Gotas de orvalho artificiais em pétalas de flores de plástico. A reflexão do geólogo José Renato (Irandhir Santos) é uma espécie de marca modular dos sentidos que a estória do filme concentra. Essa superficialidade torna - se tão cara para a obra como um todo, que ela passa a não dizer respeito somente à desorientação do protagonista unicamente, mas também busca dar conta da própria retratação dos espaços, pessoas e condições sócio - culturais que ela coloca em pauta.


Longe de ser um documentário político ou mais especificamente de "denúncia", a experiência aqui é uma ficção que não está mais calcado nas demarcações limítrofes daquilo o que o cinema contemporâneo (feito no Brasil) já naqueles idos do final da primeira década de 2000 daria a ver. Em verdade, já não dava mais. Esse, já hoje estabelecido, hibridismo ali se cristalizava muito conscientemente no fazer cinematográfico que ali se colocava.

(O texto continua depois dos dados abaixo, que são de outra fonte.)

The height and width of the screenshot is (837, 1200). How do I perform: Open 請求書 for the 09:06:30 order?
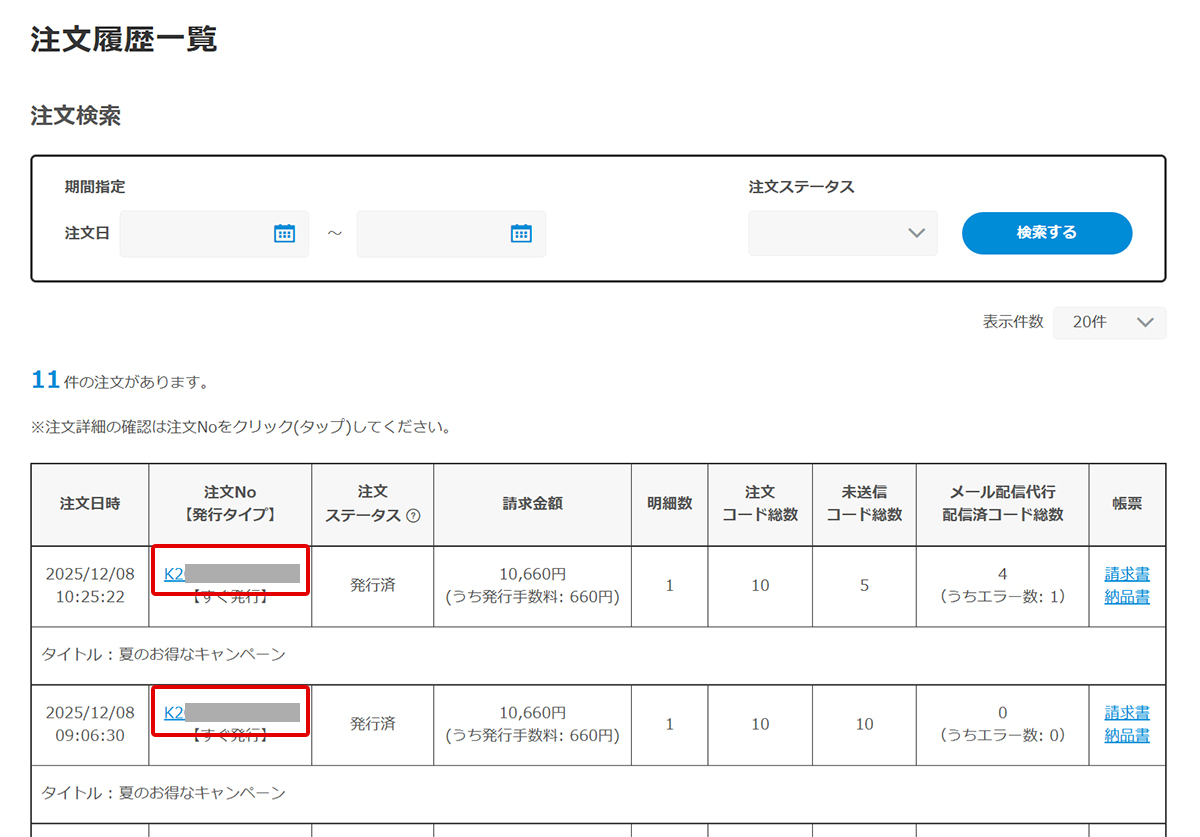(x=1127, y=713)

Uma questão importante que se coloca é: o que é um filme? Porta de entrada poderosíssima para estabelecer o terreno acerca de tudo o que poderia germinar e derivar de bom ou ruim desse fazer, a interrogação é uma premissa - base para a modulação dos possíveis que o cinema feito em nosso país (insisto nessa pontuação, porque há essa diferença prática no uso do termo). À luz da contemporaneidade, vale demais a reflexão sobre o cinema que é feito no Brasil com o cinema brasileiro, ou feito na tora em terra e com recursos nacionais.


Esse é, por exemplo, um trabalho que funciona muito bem nesse meio caminho. Do projeto que surge dessa possibilidade criadora e inventiva que o fazer proporciona - já que o longa emerge daquilo o que uma obra anterior teria sido (Cinema, Aspirinas e Urubus, 2005). E daquilo o que excesso, faz - se um novo trajeto. E da ficção por essência, faz - se essa experiência narratológica dualística.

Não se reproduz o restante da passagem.